┌────────

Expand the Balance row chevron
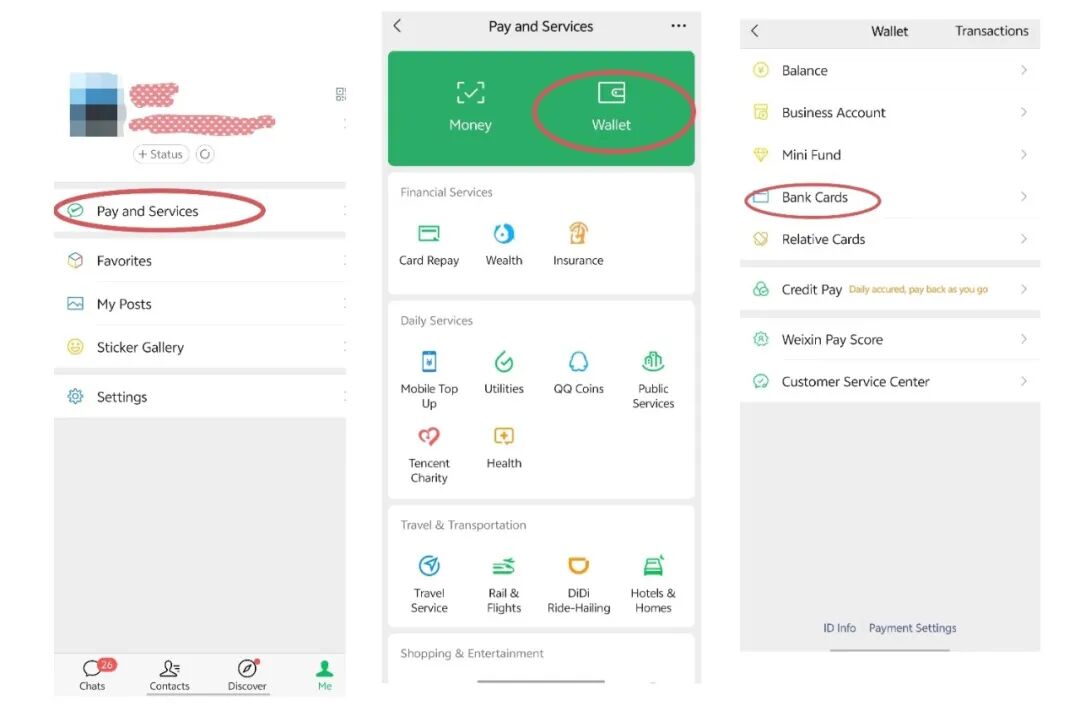 (x=1024, y=70)
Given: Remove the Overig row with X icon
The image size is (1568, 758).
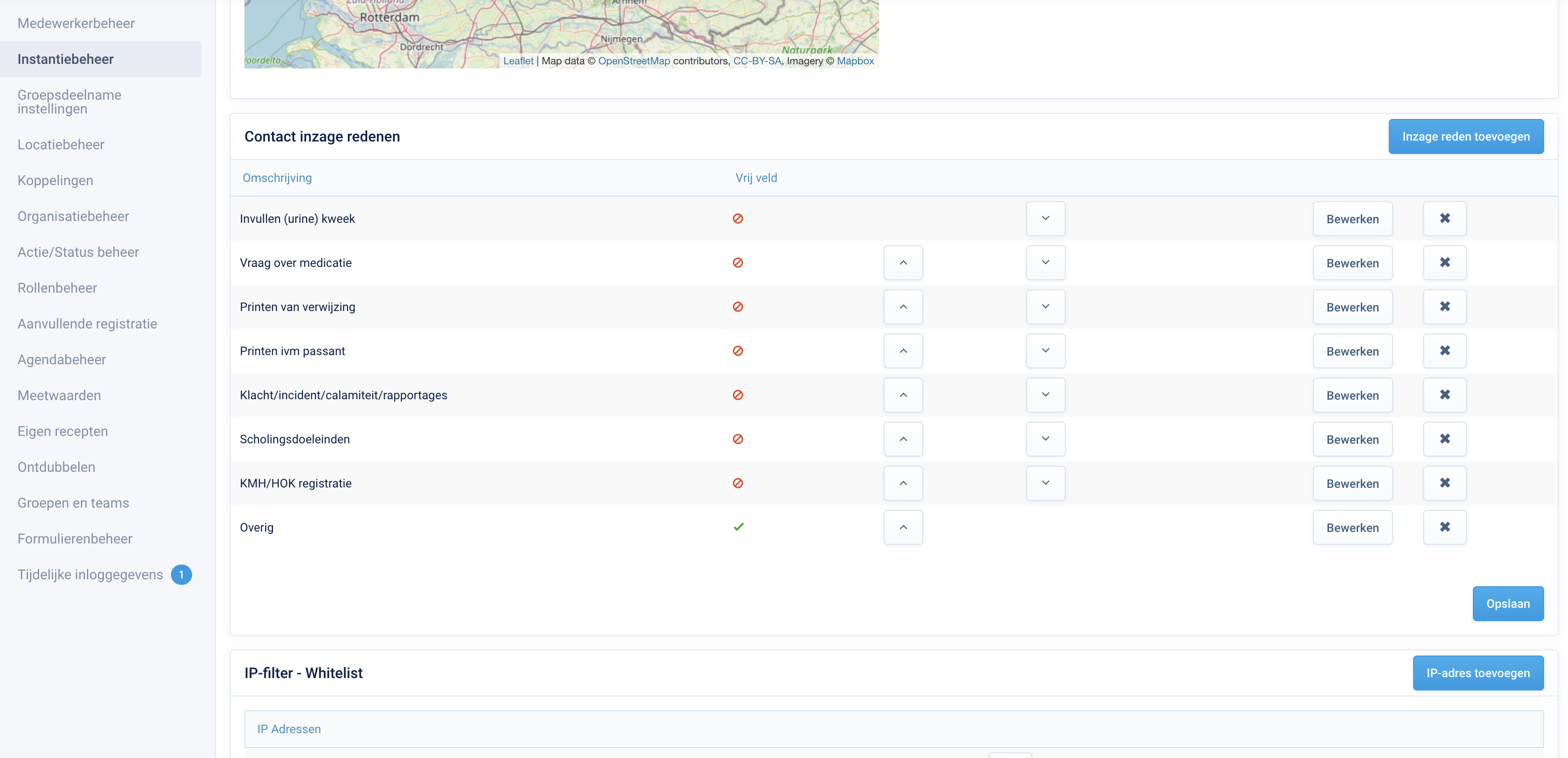Looking at the screenshot, I should pos(1444,527).
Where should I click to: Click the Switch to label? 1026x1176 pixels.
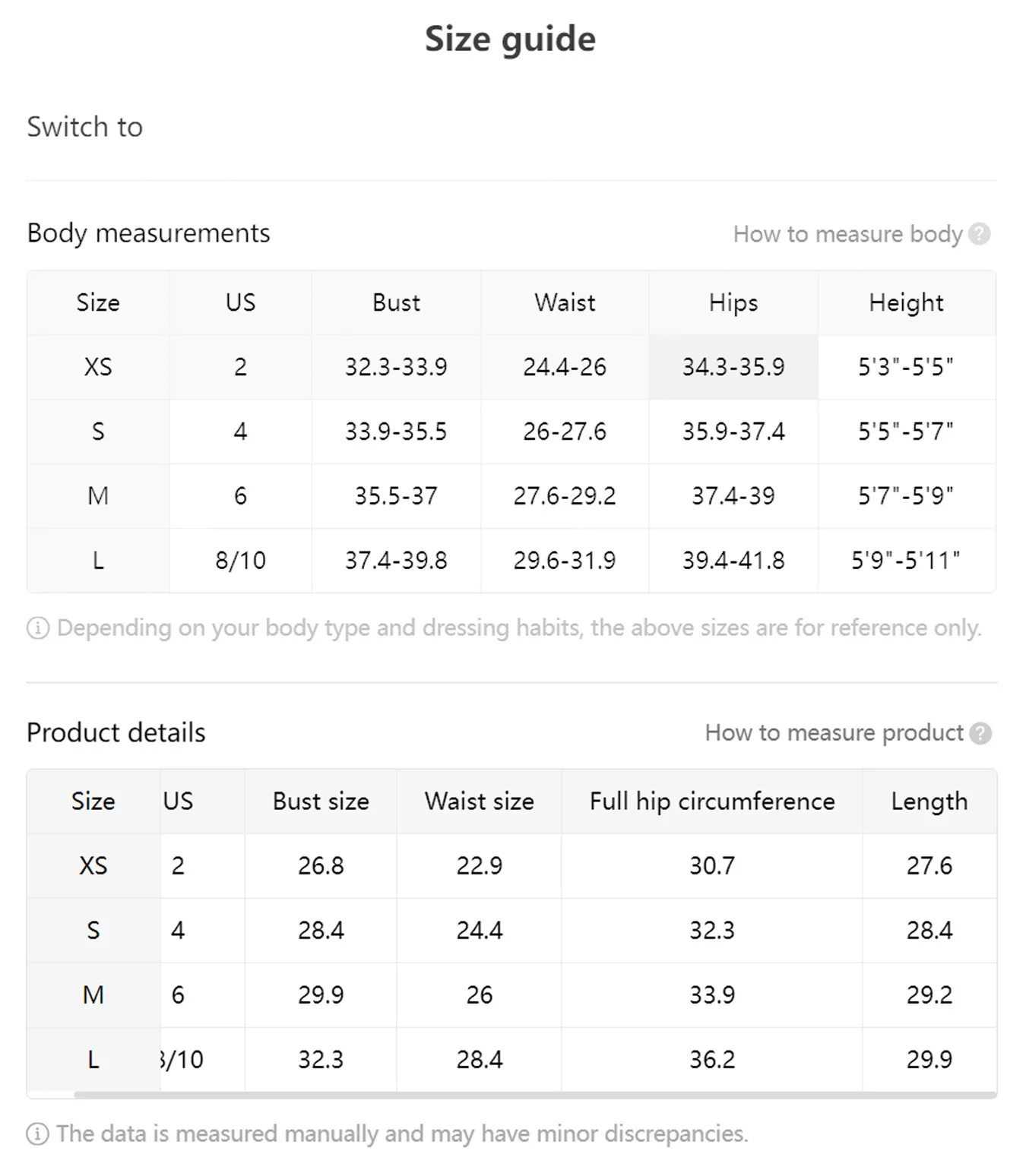tap(84, 127)
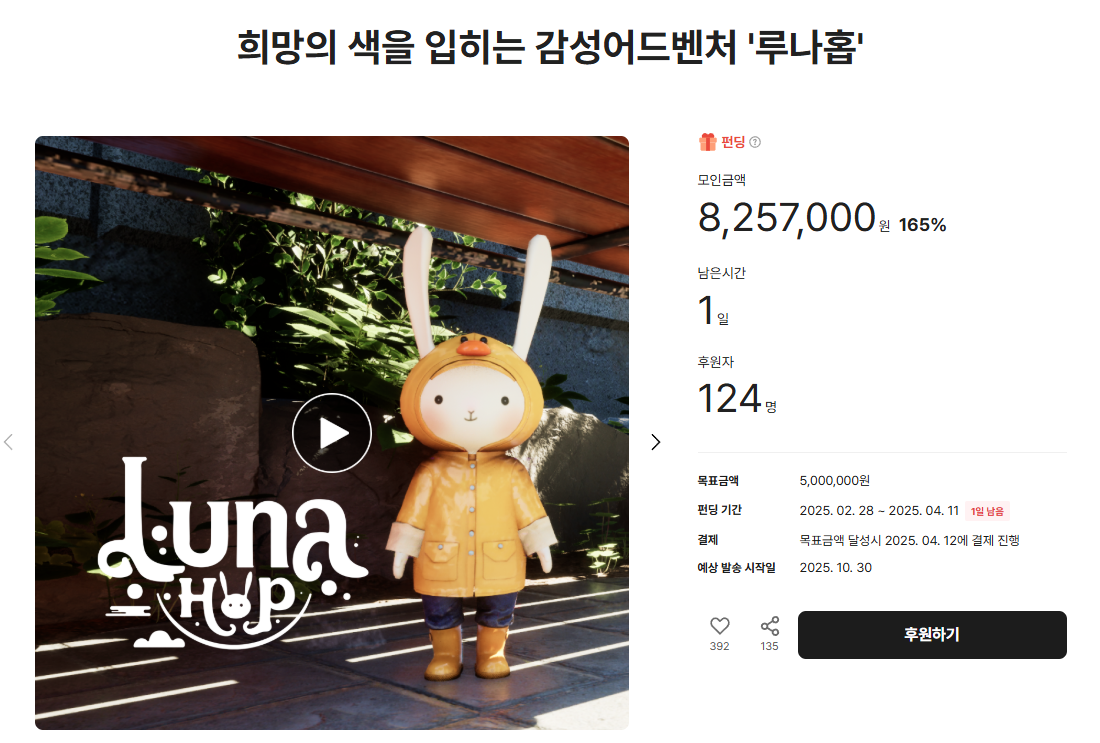Screen dimensions: 1100x743
Task: Click the 392 likes count
Action: pyautogui.click(x=720, y=646)
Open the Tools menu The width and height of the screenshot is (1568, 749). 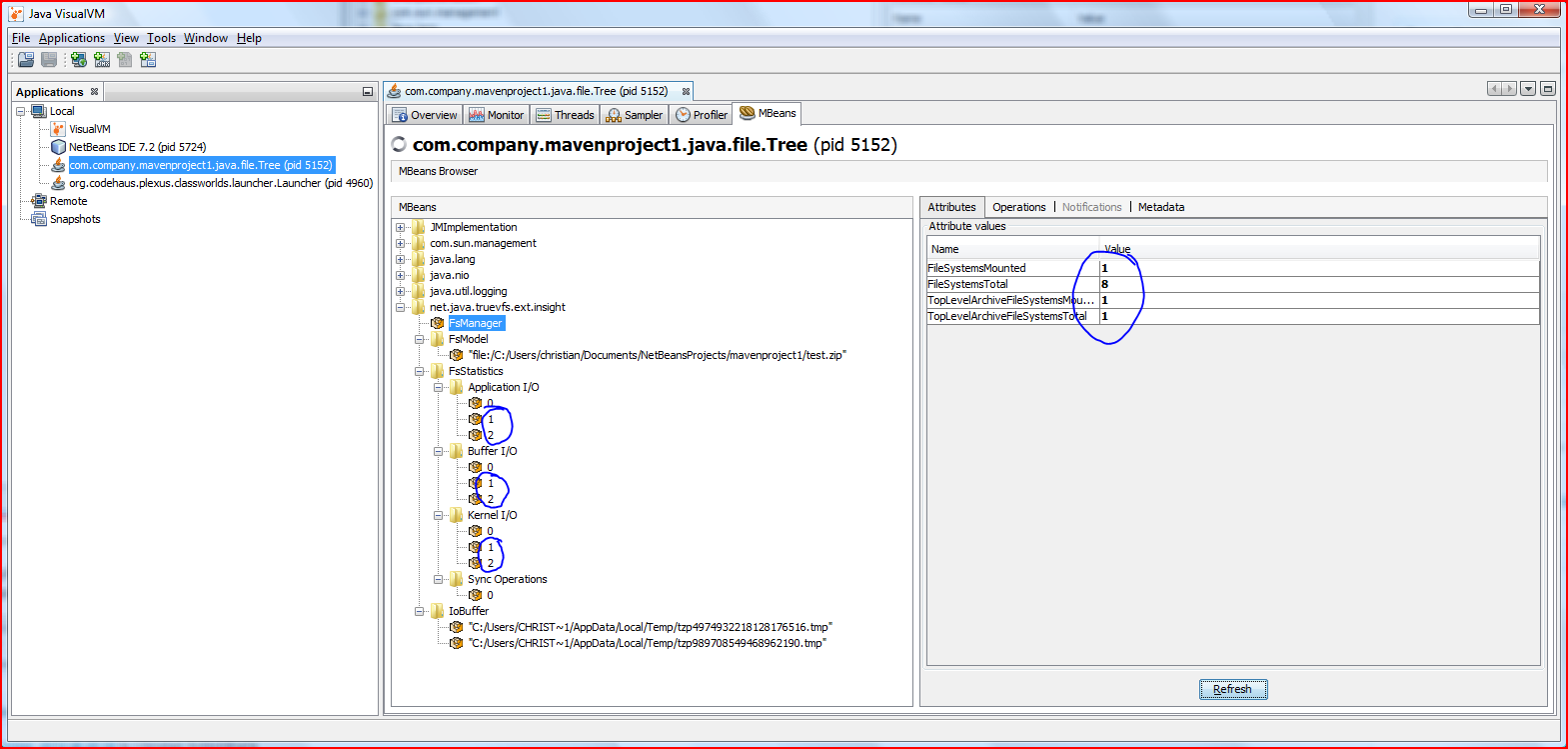[x=161, y=38]
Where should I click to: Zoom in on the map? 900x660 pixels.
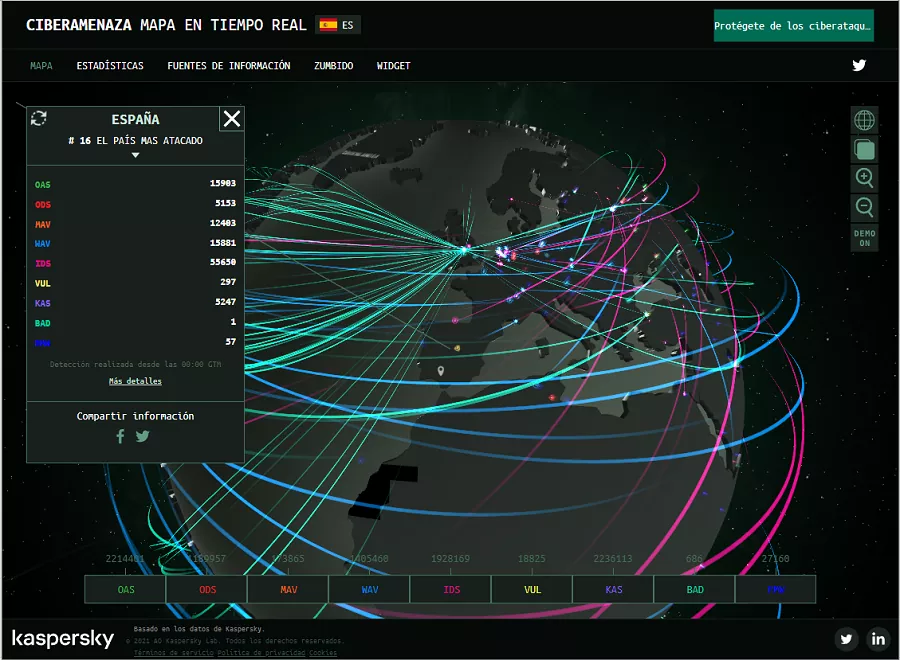(865, 178)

└────────

**Prompt:** Which lines fall between the one containing "Where should I click to: Zoom" and the last line of the listing, both included? Give them again exactly, without the pictures.

**Your solution:**
Where should I click to: Zoom in on the map? 900x660 pixels.
(865, 178)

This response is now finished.